— START MATERIAL TO PROCESS —
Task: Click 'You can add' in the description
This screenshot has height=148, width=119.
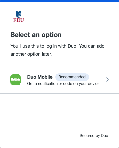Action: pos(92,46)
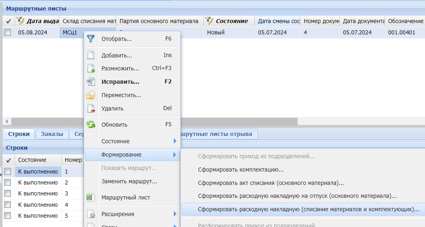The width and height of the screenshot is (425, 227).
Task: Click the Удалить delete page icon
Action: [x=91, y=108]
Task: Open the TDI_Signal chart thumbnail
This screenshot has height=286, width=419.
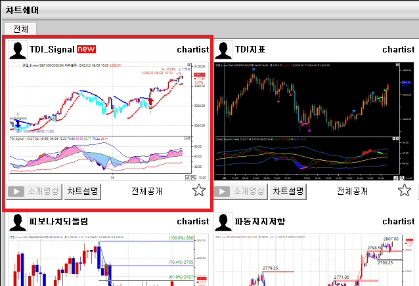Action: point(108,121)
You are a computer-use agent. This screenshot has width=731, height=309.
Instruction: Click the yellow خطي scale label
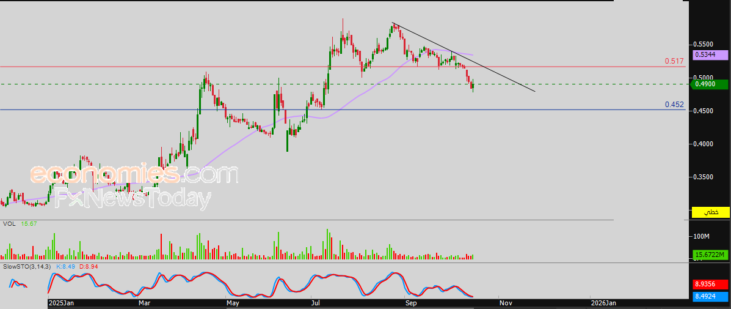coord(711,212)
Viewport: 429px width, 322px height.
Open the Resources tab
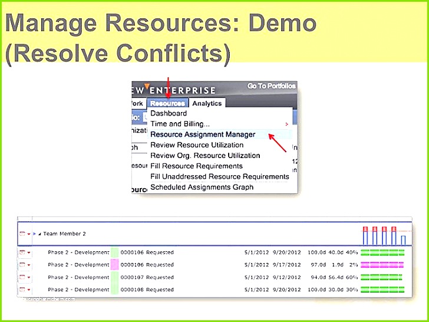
— END MATERIAL TO PROCESS —
**EXERCISE DIRECTIONS:**
Render every line of the data above as a Markdown table with two columns, Row and Line, numbering the rows and omitting blank lines. Keep the pictures out of the table.

**RESULT FOR THIS EXERCISE:**
| Row | Line |
|---|---|
| 1 | Task: Click 'You can add' in the description |
| 2 | This screenshot has height=148, width=119. |
| 3 | Action: pos(92,46) |
| 4 | The width and height of the screenshot is (425, 227). |
| 5 | Task: Click the Удалить delete page icon |
| 6 | Action: [x=91, y=108] |
| 7 | Task: Open the TDI_Signal chart thumbnail |
| 8 | This screenshot has height=286, width=419. |
| 9 | Action: point(108,121) |
| 10 | You are a computer-use agent. This screenshot has width=731, height=309. |
| 11 | Instruction: Click the yellow خطي scale label |
| 12 | coord(711,212) |
| 13 | Viewport: 429px width, 322px height. |
| 14 | Open the Resources tab |